Didn’t Edie say the house on the lake was owned by a preacher? No, that wasn’t right. The school owned the property and a preacher lived there part-time. She’d mentioned Lynch by name.
“I’m serious,” Cheryl continued. “If you value your sister’s life, then get her out of Blue Rock Academy. But do not call my house again. My husband is very upset.”
For the first time since she’d heard of the school, someone was confirming Jules’s worst fears.
“I have to go,” Cheryl said.
“Wait! If I need to get in contact with you—”

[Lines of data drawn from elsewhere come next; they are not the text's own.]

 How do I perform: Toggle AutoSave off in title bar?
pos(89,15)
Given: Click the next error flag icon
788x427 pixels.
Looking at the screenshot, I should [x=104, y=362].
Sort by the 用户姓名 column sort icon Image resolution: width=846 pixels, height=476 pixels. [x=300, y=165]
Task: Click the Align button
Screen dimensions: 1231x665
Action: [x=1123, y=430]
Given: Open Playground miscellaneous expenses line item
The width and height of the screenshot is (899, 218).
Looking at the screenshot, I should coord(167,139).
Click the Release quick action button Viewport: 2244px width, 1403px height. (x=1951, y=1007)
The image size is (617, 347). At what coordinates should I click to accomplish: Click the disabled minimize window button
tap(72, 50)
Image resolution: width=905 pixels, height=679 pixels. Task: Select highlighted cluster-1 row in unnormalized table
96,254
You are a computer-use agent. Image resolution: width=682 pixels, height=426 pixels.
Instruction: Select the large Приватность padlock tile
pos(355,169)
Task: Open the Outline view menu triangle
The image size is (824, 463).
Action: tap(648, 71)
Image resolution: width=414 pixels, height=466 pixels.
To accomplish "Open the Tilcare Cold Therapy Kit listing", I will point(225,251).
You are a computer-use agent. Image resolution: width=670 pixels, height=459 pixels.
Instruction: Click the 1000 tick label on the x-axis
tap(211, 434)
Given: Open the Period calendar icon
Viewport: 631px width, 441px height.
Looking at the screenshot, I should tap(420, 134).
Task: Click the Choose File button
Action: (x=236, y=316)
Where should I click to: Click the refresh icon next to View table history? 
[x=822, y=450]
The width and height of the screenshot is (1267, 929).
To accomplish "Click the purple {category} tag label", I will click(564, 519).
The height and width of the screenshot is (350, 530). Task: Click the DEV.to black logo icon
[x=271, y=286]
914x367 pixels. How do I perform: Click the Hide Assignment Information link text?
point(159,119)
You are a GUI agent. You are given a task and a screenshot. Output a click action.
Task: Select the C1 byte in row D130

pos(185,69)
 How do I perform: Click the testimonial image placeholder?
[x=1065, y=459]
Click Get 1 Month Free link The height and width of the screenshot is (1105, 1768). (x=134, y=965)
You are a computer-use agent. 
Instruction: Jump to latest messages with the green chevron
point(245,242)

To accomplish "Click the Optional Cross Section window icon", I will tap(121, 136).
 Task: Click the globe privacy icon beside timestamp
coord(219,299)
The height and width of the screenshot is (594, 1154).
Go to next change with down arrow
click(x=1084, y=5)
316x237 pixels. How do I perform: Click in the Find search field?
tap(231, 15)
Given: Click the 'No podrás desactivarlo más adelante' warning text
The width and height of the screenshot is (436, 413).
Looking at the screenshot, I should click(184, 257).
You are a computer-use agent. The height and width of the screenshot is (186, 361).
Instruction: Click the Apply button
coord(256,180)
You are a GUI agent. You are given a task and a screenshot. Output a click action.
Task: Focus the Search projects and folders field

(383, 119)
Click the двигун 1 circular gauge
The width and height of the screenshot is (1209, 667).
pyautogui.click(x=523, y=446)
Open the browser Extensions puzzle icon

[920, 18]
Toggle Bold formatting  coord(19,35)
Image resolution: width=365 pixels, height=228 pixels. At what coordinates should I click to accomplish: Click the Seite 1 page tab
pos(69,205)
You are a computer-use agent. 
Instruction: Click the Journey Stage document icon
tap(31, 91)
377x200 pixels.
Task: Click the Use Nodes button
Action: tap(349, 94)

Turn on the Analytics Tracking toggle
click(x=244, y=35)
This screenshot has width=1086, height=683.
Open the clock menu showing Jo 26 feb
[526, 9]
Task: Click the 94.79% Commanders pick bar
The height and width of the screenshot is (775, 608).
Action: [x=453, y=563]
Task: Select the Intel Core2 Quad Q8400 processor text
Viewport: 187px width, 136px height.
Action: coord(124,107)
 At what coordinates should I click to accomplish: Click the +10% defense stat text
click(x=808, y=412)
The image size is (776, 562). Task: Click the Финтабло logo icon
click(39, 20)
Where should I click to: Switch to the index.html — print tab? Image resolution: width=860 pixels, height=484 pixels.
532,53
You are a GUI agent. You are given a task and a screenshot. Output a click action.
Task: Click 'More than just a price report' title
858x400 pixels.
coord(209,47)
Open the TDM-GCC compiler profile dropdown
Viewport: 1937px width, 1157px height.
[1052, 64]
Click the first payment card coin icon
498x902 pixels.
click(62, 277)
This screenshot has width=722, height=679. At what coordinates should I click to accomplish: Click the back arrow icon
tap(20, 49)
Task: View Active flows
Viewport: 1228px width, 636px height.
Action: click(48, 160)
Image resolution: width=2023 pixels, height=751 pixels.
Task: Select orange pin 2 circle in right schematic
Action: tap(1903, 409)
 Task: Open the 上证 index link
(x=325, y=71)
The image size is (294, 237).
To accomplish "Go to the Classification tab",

“I have a cell phone.” Cheryl rattled off the number, then hung up. Repeating the number over and over again, Jules found a pen and wrote the ten digits on a gas receipt she’d tossed into her empty cup holder. After she parked her car on the street three blocks from the restaurant, she would punch the number into the contact list of her cell phone.
She thought about everything Cheryl Conway had told her, and her blood ran cold. Shay was at the academy, alone. Remembering Shay’s last phone call, her desperate plea, Jules knew she had to do something; she couldn’t just let her sister meet with the same fate as Lauren Conway.
Jules glanced at her watch. Late again! As Jules fed the meter for the next few hours and hurried into the restaurant, Cheryl Conway’s warning chased after her: If you value your sister’s life, then get her the hell out of Blue Rock Academy.
Jules would.
And she knew just how she would go about it.
“And you left your last teaching job because the school was cutting positions?” Dr. Rhonda Hammersley asked over the soft sound of classical music wafting through the room.
“I was one of the last teachers hired, the first to be let go,” Jules said, and she felt her palms begin to sweat. She sat across from the dean and kept her trembling hands under the polished wood table to hide her nervousness.